New life goal: Arrange my existence such that I don’t need to wake up routinely before dawn or get home in the dark. Just last week the sun started coming up late enough to necessitate waking in the dark. (Where I live, an eastward-looming mountain range delays sunrise by 35 minutes.) And it will be just a few weeks until darkness begins to fall in the late afternoon.
By putting this on the same list as “orbit Earth” and “ride a motorcycle around the world,” it’s sure to happen.
Step one: smash your alarm clock with a brick.
Step two: stay up late every night with your wife, sipping wine.
Step three: …there’s no step three! Enjoy waking up well past dawn every day (albeit occasionally with a mild headache).
Waldo,
I admire your goals, however, I’m disappointed to learn that “orbit Earth” and “ride a motorcycle around the world” are separate items. Obviously, you just need a big jump and a really powerful motorcycle.

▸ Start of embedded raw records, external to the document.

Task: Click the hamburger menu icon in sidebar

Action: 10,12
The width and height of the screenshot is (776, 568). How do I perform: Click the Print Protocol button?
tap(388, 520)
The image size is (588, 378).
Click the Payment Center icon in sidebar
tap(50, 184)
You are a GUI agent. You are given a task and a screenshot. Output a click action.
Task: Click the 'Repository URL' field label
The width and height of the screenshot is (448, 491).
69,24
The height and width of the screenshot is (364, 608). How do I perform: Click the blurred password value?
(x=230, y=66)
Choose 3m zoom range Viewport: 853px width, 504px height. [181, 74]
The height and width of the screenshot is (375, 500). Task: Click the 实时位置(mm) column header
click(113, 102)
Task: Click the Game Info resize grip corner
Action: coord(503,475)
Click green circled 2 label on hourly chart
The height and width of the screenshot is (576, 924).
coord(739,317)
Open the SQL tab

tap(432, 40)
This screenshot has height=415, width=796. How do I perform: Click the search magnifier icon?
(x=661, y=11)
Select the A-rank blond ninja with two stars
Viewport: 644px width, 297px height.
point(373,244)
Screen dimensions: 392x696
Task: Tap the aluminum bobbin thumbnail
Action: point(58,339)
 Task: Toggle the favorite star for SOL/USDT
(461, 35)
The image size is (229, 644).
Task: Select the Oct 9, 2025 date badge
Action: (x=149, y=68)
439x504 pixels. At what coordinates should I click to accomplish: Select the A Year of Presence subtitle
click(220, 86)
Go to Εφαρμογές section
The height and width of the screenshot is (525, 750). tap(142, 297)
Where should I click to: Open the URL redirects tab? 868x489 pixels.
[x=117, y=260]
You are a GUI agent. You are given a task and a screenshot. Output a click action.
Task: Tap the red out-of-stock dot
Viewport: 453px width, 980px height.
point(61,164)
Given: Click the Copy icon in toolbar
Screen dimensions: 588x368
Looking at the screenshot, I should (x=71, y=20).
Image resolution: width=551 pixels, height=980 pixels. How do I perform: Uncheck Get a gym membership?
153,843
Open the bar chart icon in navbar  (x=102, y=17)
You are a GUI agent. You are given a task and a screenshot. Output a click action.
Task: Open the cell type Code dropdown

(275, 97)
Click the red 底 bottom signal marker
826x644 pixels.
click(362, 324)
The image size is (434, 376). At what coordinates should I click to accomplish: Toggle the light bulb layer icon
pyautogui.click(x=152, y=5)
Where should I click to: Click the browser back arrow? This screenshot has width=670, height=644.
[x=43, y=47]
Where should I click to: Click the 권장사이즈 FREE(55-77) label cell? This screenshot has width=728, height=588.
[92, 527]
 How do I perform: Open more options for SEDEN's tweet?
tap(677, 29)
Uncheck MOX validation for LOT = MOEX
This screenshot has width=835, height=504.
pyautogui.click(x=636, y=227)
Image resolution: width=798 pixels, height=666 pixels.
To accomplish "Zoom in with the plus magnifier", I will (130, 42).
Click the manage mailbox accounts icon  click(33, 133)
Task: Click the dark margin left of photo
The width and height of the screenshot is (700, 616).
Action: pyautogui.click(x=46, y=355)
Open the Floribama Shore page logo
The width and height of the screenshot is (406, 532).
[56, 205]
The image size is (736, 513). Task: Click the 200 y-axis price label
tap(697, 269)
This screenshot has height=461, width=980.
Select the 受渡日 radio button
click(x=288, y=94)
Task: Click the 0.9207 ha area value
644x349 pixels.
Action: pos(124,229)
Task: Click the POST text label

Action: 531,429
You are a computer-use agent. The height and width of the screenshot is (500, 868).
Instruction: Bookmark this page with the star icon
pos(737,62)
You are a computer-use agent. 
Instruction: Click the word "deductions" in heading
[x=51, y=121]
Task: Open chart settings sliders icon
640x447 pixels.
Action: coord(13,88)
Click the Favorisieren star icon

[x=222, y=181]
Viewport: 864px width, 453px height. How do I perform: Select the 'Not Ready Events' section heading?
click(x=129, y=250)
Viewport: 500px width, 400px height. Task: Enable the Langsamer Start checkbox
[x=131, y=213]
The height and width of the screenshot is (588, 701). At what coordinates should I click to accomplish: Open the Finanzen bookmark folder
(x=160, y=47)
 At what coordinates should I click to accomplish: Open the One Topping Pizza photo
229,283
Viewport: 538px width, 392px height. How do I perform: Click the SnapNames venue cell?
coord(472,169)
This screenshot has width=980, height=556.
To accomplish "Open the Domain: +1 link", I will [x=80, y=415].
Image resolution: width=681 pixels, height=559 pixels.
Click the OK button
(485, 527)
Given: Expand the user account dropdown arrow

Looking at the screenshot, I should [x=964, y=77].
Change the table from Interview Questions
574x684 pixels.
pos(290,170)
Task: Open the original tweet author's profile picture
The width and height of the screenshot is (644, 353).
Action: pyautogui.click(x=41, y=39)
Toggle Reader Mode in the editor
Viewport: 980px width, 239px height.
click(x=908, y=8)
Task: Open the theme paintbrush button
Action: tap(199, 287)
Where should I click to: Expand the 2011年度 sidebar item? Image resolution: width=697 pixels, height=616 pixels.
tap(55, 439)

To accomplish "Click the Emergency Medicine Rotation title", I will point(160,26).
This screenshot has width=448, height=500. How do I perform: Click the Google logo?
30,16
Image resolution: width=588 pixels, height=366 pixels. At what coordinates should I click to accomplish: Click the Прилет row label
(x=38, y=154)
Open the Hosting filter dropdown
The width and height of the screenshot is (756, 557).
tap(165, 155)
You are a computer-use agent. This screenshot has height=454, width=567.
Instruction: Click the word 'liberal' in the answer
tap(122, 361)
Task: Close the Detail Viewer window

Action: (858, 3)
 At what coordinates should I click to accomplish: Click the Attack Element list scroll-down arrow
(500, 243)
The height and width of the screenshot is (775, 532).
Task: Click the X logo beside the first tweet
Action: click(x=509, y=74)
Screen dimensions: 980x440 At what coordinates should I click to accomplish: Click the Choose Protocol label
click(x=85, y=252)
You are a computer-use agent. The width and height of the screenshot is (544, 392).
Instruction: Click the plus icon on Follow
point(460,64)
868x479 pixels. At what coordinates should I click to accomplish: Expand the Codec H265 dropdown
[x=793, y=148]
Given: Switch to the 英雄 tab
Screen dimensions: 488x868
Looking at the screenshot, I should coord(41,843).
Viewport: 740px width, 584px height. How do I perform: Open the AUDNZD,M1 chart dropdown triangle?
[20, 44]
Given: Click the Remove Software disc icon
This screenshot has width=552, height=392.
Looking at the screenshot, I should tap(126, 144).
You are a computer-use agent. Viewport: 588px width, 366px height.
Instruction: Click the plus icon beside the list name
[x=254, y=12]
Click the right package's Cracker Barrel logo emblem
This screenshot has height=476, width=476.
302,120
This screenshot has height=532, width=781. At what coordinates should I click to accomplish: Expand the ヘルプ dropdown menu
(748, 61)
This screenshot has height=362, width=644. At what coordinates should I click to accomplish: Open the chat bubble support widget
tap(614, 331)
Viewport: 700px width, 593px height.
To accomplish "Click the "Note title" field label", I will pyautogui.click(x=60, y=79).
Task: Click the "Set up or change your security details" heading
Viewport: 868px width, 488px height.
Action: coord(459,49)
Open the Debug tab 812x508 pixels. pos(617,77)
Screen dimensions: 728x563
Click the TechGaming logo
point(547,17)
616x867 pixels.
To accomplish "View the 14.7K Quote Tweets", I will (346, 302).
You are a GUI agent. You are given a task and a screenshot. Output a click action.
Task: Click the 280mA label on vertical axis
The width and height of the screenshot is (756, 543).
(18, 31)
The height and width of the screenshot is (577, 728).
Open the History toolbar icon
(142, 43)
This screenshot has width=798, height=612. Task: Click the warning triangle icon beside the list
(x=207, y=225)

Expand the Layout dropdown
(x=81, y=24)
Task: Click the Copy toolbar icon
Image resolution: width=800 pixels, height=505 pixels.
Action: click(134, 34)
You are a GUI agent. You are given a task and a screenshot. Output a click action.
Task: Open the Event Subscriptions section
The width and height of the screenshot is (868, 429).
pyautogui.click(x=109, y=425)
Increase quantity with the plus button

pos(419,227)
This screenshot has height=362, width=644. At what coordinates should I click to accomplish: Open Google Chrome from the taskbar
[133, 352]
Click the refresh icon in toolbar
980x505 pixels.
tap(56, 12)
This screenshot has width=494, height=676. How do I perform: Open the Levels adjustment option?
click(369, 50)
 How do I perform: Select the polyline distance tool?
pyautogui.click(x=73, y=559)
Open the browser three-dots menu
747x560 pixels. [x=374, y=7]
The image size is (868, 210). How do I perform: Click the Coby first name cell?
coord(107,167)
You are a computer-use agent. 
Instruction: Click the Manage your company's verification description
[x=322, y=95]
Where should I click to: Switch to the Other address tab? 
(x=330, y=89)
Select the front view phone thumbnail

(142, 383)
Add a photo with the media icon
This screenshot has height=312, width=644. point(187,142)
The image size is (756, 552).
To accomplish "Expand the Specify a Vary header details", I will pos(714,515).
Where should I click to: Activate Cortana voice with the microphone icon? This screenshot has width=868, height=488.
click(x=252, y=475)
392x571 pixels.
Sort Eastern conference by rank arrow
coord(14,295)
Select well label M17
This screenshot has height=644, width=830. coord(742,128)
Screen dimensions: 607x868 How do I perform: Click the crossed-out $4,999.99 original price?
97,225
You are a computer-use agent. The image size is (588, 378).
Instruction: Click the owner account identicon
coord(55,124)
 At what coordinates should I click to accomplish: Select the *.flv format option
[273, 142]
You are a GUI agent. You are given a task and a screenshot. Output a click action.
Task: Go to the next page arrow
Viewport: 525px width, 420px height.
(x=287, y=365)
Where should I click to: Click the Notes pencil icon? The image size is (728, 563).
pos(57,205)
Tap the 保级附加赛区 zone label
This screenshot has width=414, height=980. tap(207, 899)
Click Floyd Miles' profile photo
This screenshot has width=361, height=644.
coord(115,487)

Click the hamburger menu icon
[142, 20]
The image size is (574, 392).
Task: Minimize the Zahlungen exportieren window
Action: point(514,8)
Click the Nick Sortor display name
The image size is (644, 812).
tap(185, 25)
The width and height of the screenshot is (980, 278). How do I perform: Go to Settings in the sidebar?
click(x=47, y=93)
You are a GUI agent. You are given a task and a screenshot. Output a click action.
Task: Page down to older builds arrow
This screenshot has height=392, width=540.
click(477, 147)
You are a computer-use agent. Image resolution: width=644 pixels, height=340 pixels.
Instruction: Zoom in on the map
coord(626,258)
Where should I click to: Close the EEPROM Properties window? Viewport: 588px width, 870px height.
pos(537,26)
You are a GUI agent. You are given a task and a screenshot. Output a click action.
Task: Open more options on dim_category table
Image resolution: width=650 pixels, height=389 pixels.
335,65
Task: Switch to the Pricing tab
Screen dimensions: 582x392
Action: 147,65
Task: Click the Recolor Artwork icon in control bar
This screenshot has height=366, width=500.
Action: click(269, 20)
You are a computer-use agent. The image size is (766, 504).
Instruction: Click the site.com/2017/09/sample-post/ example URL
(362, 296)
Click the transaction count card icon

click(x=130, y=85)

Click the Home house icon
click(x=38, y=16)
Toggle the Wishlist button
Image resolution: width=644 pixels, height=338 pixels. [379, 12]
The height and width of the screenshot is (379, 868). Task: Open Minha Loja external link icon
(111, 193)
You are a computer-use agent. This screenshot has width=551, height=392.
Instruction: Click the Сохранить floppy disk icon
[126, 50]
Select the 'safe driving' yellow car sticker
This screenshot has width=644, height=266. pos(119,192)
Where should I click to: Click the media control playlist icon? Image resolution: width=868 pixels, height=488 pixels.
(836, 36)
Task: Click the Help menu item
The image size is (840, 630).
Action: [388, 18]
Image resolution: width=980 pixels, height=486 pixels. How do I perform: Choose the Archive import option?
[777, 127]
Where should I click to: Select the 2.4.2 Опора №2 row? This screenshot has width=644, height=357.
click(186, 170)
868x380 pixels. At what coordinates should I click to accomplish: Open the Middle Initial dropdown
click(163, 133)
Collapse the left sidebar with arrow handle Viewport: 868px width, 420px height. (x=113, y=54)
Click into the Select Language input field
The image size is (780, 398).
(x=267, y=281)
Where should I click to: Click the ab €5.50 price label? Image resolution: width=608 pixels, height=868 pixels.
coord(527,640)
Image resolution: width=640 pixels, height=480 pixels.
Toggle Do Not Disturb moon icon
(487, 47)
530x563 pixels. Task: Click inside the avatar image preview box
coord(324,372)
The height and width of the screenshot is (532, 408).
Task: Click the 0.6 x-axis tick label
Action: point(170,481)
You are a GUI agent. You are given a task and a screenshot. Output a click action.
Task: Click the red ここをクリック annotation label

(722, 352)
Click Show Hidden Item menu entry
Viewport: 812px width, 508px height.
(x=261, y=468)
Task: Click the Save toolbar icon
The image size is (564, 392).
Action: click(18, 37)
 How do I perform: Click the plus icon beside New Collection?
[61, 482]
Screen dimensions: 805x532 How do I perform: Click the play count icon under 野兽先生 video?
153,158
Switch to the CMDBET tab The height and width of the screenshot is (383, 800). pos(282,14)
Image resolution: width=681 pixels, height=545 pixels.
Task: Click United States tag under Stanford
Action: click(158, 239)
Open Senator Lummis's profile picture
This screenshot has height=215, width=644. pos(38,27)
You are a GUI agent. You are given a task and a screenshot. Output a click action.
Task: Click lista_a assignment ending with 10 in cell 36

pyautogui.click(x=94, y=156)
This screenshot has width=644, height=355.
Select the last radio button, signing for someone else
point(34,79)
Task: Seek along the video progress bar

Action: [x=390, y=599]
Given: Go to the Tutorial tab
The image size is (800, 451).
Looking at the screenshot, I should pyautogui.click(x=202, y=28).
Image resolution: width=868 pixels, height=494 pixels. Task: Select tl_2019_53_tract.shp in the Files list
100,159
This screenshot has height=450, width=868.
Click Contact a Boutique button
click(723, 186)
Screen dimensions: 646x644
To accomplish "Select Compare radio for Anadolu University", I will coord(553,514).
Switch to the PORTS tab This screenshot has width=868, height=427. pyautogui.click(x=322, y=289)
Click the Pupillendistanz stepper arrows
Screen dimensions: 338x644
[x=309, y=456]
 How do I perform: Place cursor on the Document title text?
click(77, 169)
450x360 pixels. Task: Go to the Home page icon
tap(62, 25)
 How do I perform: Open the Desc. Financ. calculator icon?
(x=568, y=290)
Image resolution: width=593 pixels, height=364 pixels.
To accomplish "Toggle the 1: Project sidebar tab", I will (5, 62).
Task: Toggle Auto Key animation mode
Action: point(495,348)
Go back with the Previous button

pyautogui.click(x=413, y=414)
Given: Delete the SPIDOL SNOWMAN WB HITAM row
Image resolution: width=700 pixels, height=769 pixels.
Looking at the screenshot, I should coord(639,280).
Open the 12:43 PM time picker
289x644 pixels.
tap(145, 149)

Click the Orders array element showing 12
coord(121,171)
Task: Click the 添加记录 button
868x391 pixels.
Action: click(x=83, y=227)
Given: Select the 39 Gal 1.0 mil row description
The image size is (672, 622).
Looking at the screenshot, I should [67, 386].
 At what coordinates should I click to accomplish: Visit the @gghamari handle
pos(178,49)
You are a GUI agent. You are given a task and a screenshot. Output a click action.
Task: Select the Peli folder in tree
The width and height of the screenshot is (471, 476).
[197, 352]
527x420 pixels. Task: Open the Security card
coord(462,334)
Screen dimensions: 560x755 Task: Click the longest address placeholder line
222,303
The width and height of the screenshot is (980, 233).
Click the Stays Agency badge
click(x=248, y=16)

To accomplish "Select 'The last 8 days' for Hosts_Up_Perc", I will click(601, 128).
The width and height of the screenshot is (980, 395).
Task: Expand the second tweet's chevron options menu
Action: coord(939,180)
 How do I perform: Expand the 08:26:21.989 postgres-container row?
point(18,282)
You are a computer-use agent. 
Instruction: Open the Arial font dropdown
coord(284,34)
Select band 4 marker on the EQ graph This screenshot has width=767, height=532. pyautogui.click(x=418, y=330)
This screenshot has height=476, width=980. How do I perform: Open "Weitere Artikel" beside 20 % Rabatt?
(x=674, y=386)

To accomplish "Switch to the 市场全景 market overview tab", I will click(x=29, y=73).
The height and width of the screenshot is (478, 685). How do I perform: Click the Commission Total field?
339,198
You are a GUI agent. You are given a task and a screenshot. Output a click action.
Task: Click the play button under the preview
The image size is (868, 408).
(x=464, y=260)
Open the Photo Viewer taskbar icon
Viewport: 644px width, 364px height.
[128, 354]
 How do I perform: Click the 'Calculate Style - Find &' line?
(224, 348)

What you need to do is build a new house *on top of* that mountain.
Oh, wait. I believe you’ve already got that happening.
Jeff,
You forgot step 4. Profit!
I’m reminded unpleasantly of the winters I spent in California; I was in college, all my classes were in the afternoons and evenings, and I frequently stayed up late partying or working. That meant that I often woke up at 12:30, hurried to a 1pm class, and stayed in class until 5pm — at which point it had already been dark for about 30 minutes. This means that I usually got around 25-30 minutes of sunlight every day. It was pretty depressing.
This was also combined with California’s mild-but-frustrating winters, during which the temperature is around 70-80 degrees during the day, but drops to the 40s-50s at night, necessitating that one change pants at least once, if not twice a day. ugh.
moral #1 = we should institute daylight-savings-time that runs year-round (extending its duration is the sole issue about which I have ever agreed with George W.)
moral #2 = southern california is inhospitable and unpleasant, and a dramatically miserable place to live.
James,
Don’t feel too embarrassed. I’m sure that chronic incontinence caused by temperature shifts is more common than most people would think.
as we say in the south: do what now?
Waldo, If you ride a motorcycle around the world, you better consider riding with me buddy. I’ll be the Charlie to your Ewan and we’ll make either a fantastic documentary or blog (or both). First I need to accomplish my goal of learning to ride a wheelie. Ideally I’d like to be taught by Charlie Boorman.